3.5 Informed Consent
The IRB will review the process described by the investigator for obtaining informed consent including when, where and how consent is obtained and any provisions for the ongoing consent of participants. (See section 5.0 of this manual for the detailed requirements of the informed consent process, methods for documentation, and any requests for waivers or alterations of written informed consent.)
3.6 Additional Monitoring and Safeguards
The IRB will assess whether a project requires more than annual review and whether a project needs any additional monitoring procedures to ensure the safety of the participants. Both of these determinations generally will be based on the degree of risk in the study. Appropriate safeguards could include monitoring of the consent process, observation of the research procedures, or review of research related results.
When vulnerable subjects are included in a project, the IRB will determine whether any additional safeguards are appropriate to protect their rights and welfare, and if so, whether these procedures have been included.
3.7 Research Involving Vulnerable Populations
Vulnerable populations include:
- children
- students
- prisoners
- pregnant women
- mentally disabled persons
- economically disadvantaged persons
- educationally disadvantaged persons
Subparts of the federal regulations in (45 CFR 46) require additional protections for
- Pregnant Women, Human Fetuses and Neonates Involved in Research;Subpart B
- Biomedical and Behavioral Research Involving Prisoners as Subjects; Subpart C
- Children Involved as Subjects in Research. Subpart D
Research investigators should consult Subparts B, C, and D of the Code for a description of these special requirements .
3.8 Students and Research Course Credits
Kenyon College students may be recruited for participation in research studies or experiments to include the prospect of earning research course credits or extra credit points for grades. However, the investigator or course instructor proposing these studies and credits must demonstrate to the IRB that the students in the subject pool are not being coerced and that their consent will be freely given. Care should be taken to eliminate any undue influence of faculty so that participation is not a course requirement without the possibility of other alternatives.

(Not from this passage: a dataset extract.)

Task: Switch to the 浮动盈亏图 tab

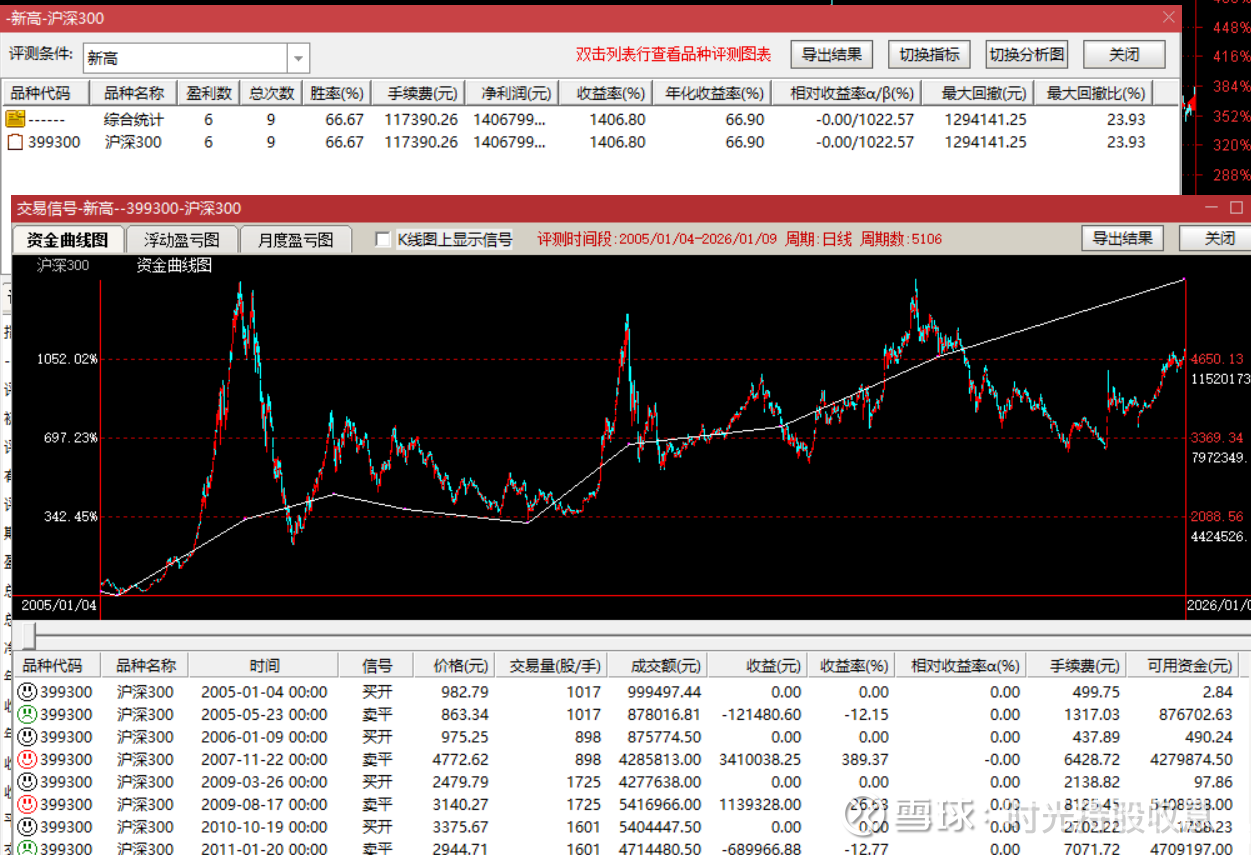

In all cases there must be an educational value or benefit to students explicitly described in the protocol and in the consent form along with measures to protect student autonomy and confidentiality. Students must be provided with choices and options in order to obtain the equivalent course credits or grade incentives.
Examples of alternatives include:
- attendance at a research seminar;
- writing a brief research abstract or journal article report; or
- other assignments with educational value
Alternative activities should be comparable to research participation in terms of time, effort and convenience. If evaluated, these projects should be graded on a "credit/no credit" scale.
Investigators should avoid any inference that volunteering to join a study will place students in good favor with the faculty in the course in terms of grading, recommendations, or future employment. In the close environment of the college, special attention should be given to the handling of data to minimize any risks of inadvertent breaches of confidentiality. For example, students should not be invited to participate in research that could reveal confidential or private information to their peers and mentors or that may embarrass or compromise the individual student. Studies that require disclosure of information on sensitive topics such as sexual behavior, mental health, and substance abuse normally are not appropriate for student participation in terms of earning research credits.
Protocols that present risks greater than minimal must include protection measures to assure confidentiality and will require a convened meeting of the IRB to conduct a Full Review.